Invisalign is a well known clear aligner that marked contemporary orthodontics. However, clear orthodontic aligners still have limitations, and were found to be less accurate and less effective than fixed orthodontics12. Nevertheless, previous studies showed some advantages of Invisalign over fixed orthodontic appliances including better oral hygiene, patient comfort, esthetics, periodontal health, and reduced pain levels, treatment time and clinical time12,13,14,15,16.
Although oral health related quality of life was improved after fixed orthodontic treatment17, Invisalign was associated with better oral health related quality of life in comparison to fixed orthodontics18,19,20,21,22. This is especially evident considering better eating and chewing as well as less ulcerations and pain20,21. However, Invisalign was found to be associated with inferior oral health related quality of life regarding speech in comparison to fixed orthodontic appliances21.
Nonetheless, patients’ approval, perception, and satisfaction with oral health and treatment might not be secured even if they receive adequate dental treatment1,2,3,4,5,6,7,8. Personality attributes might underlie and explain such observation1,2,3,4,5,6,7,8.
Some relationships between personality, oral health impacts, and dental satisfaction were previously established following other treatments or various dental managements and situations1,2,3,4,5,6,7,8,9,10,11. Nevertheless, studies on oral health impacts following Invisalign orthodontic treatment are scarce. In addition, no previous investigations evaluated the correlation between personality attributes and oral health impacts of Invisalign orthodontic treatment. Taking this into consideration, it is worth investigating these aspects in an attempt to provide more evidence concerning best treatment in this regard as well as to uncover the relationships between personality and oral health impacts that associate Invisalign orthodontic treatment.
The aim of this inquiry was to appraise the correlations between participants’ personality attributes and oral health impacts before and after Invisalign orthodontic treatment (Invisalign, Align Technology, Inc., Santa Clara, CA, USA). The null hypothesis for this inquiry was specified as no correlations are present between personality attributes and oral health impacts before and after Invisalign orthodontic treatment.
Study design, population and instruments
The present within subject longitudinal observational clinical study was performed in ethical harmony with Helsinki Declaration (9th version, 2013). It was ethically authorized by the Institutional Review Board, (Research Ethics Committee, King Khalid University, Saudi Arabia; Reference number: IRB/KKUCOD/012). Participants were provided with thorough explanation of different aspects of this investigation. Informed consent was obtained from all participants for the experiment.
Fifty participants (26 females and 24 males) who attended the orthodontic clinics at the College of Dentistry (King Khalid University, Saudi Arabia), and were planned to be managed with Invisalign orthodontic treatment to treat their malocclusion, joined this inquiry. This investigation was performed between May 2018 and December 2019. Simple randomization method with gender stratification was used to select participants from the waiting list by assigning computer produced numbers to them.

(Data items)
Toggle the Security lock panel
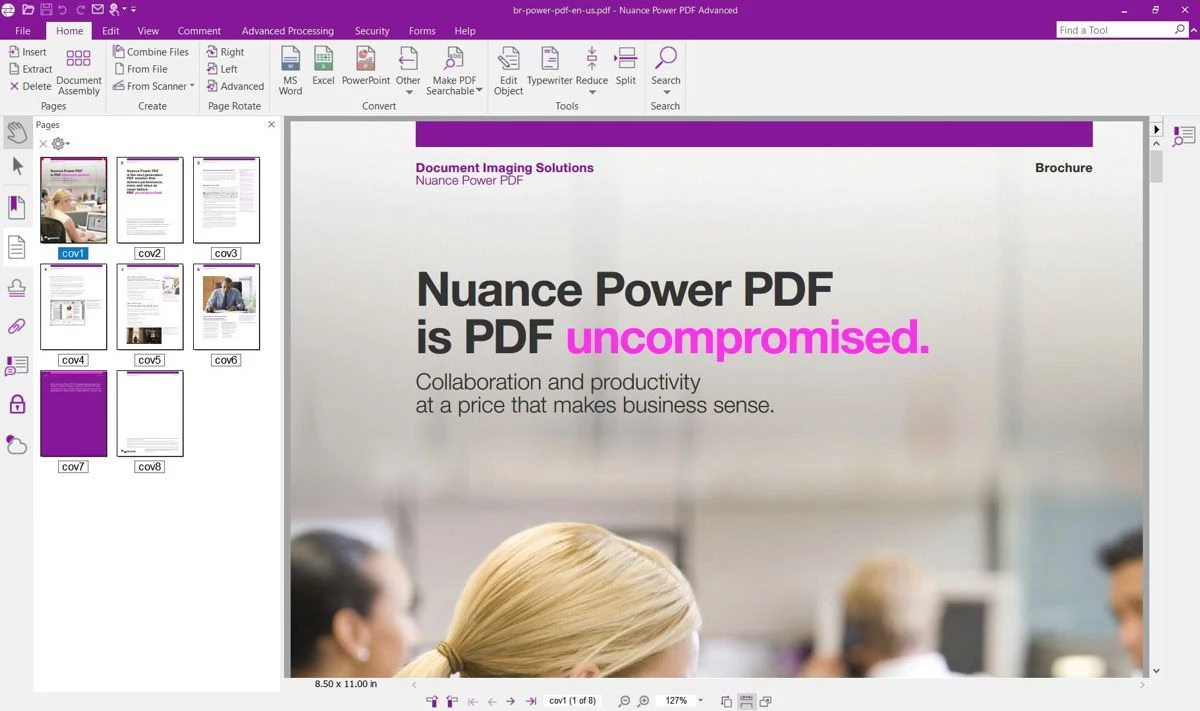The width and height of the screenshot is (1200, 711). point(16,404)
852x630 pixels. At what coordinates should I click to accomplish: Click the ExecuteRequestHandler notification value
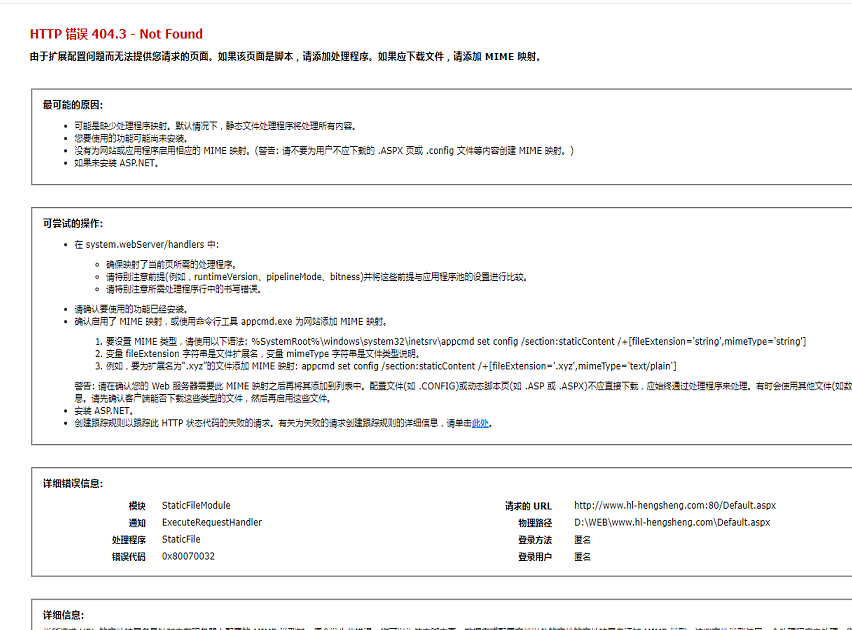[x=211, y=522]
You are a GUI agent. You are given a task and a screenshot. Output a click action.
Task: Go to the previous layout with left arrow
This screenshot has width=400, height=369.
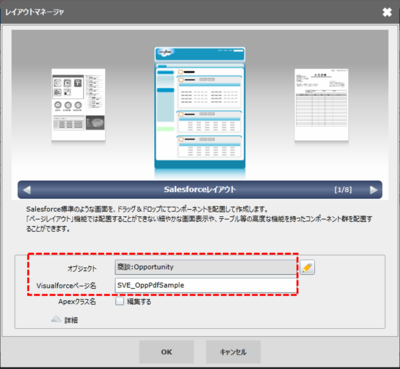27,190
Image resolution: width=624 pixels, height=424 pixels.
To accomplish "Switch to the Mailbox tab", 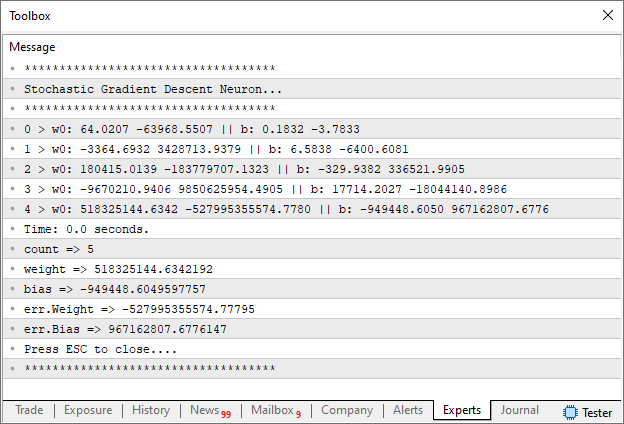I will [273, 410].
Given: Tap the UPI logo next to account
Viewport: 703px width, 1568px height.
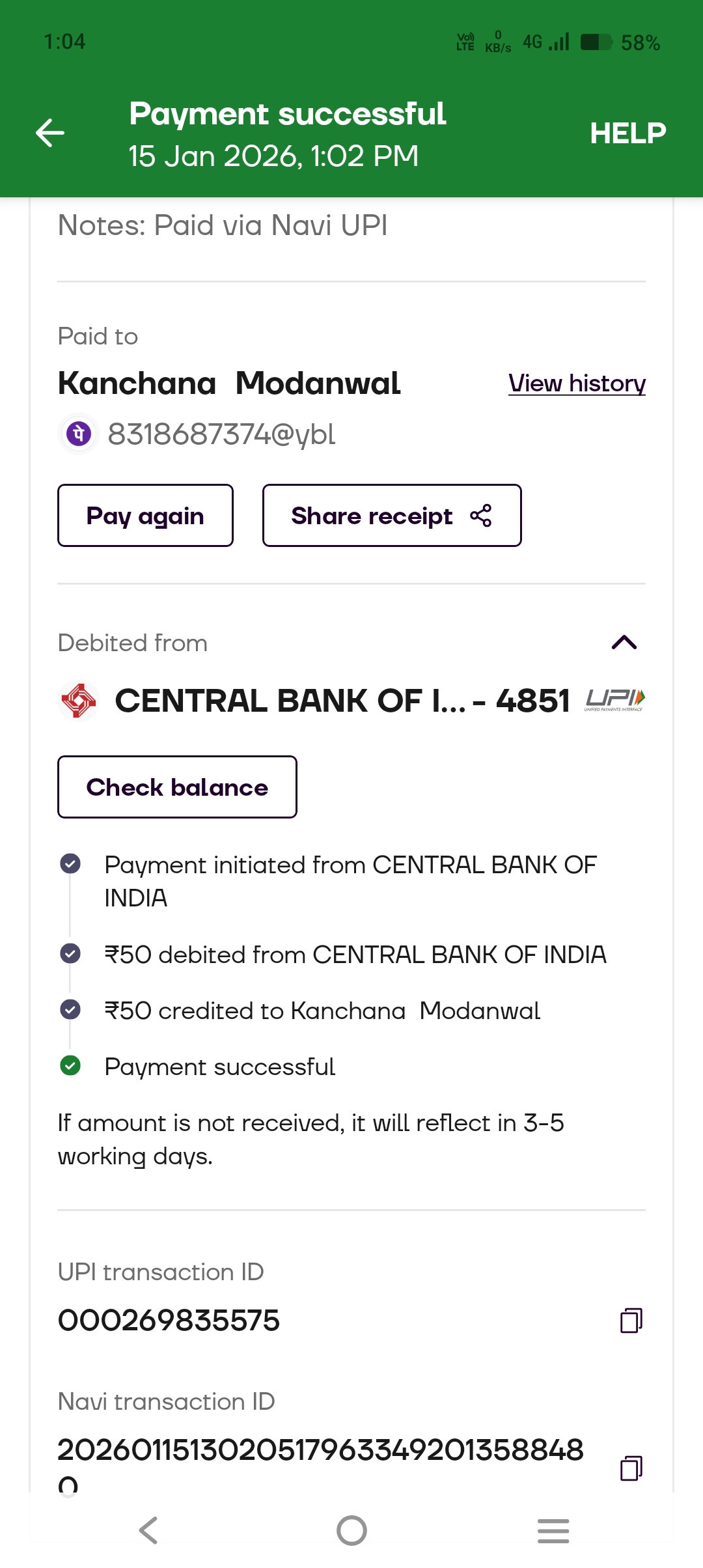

» **What to do**
(a) In the Invisalign study text, during which months and years was the investigation carried out?
(b) List every advantage of Invisalign over fixed orthodontic appliances that the Invisalign study text says earlier studies found.
(c) Continue the Invisalign study text from its last sentence.

» **Answer section**
(a) It was carried out between May 2018 and December 2019.

(b)
- Better oral hygiene
- Patient comfort
- Esthetics
- Periodontal health
- Reduced pain levels
- Reduced treatment time
- Reduced clinical time

(c)
The participants were eligible to join the study if they were above 18 years old, and did not receive previous orthodontic treatment. They should have received no previous surgical, prosthodontic or implant treatment. Also, they should have no local problems including bone lesions and teeth problems like periodontitis, caries, tooth fractures, tooth wear, or endodontic problems. In addition, they should suffer no treatment failure or clinical problems during this investigation. Participants should not be on medication or endure medical issues and problems including immune disorders, bone disease, bleeding disorders, cardiovascular disease, gastrointestinal problems, liver disease, renal problems, or endocrine disease. They should also have no mental illness that interferes with their comprehension or ability to score the tests.
Nevertheless, participants younger than 18 years old, pregnant women, participants experienced any of the above medical problems, and alcoholics were excluded and not eligible to join this inquiry. Also, participants who experienced treatment failures during this inquiry or received previous orthodontic, prosthodontic, implant, or surgical treatment at the jaws were excluded from the study. In addition, participants were excluded if they experienced active local bone disease or dental problems that affect the dentition.
Following inclusion in this investigation, detailed appraisal of the participants’ medical health, dental history, oral complaints, and individual records including age, gender, level of education, marital status, and smoking was carried out. Then, two orthodontists performed detailed appraisal of clinical status, dental factors and radiographic findings for each participant following earlier recommendations2,7,9,23,24,25. The clinical assessment included orthodontic evaluation of the skeletal pattern, incisor classification, canine classification, molar classification, degree of overbite, degree of overjet, presence of cross bite, presence of scissor bite, the need for extraction, and presence of tooth crowding/spacing.
The participants were clinically examined on a dental unit utilizing a dental mirror (15/16 inch; Hahnenkratt, Königsbach-Stein, Germany) and a single ended explorer (0700-9; ASA Dental, Bozzano, Italy). The radiographic assessment was performed utilizing periapical, panoramic (OPG), and lateral cephalometric radiographs following previous recommendations2,7,9,23,24,25. Intraoral and extraoral photographs were obtained using a Canon camera with Canon macro-lens and flash ring (Canon EOS 60D, Canon Inc., Japan).
Before starting the treatment, the participants’ personality attributes and characteristics were measured via Neuroticism Extraversion Openness Five Factor Inventory (NEO-FFI)26. In addition, oral health impacts were measured for each participant via Oral Health Impact Profile (OHIP)27. The purpose, contents, and method of scoring each test was explained to each participant. They were informed that the investigators will be available to provide them with any required explanation or information in this regard.
The OHIP has 14 items that are scored on a 5 point Likert scale (response from never to very often). It measures self-reported oral health impacts including dysfunction, discomfort, and disability27. It is valid, reliable, short and easy to score27,28, therefore, it was used to assess oral health impacts during this inquiry.
Meanwhile, the NEO-FFI inventory has 60 questions that are scored on a 5 point Likert scale (response from strongly agree to strongly disagree). It assesses the 5 major personality aspects: neuroticism, extraversion, openness, agreeableness and conscientiousness. It allows complete assessment of personality characteristics and can be scored quickly and easily; while at the same time, it is sensitive, reliable, valid, and accurate1,2,3,4,5,6,7,8,9,26,29. Besides, some former studies in the field of personality and dental satisfaction endured the pitfall of employing tests that did not evaluate the main five aspects of personality and problems concerning their reliability, validity, sensitivity, and suitability to use1,2,3,4,5,6,7,8,9,26,29. Therefore, the NEO-FFI inventory was used to assess personality attributes during this inquiry.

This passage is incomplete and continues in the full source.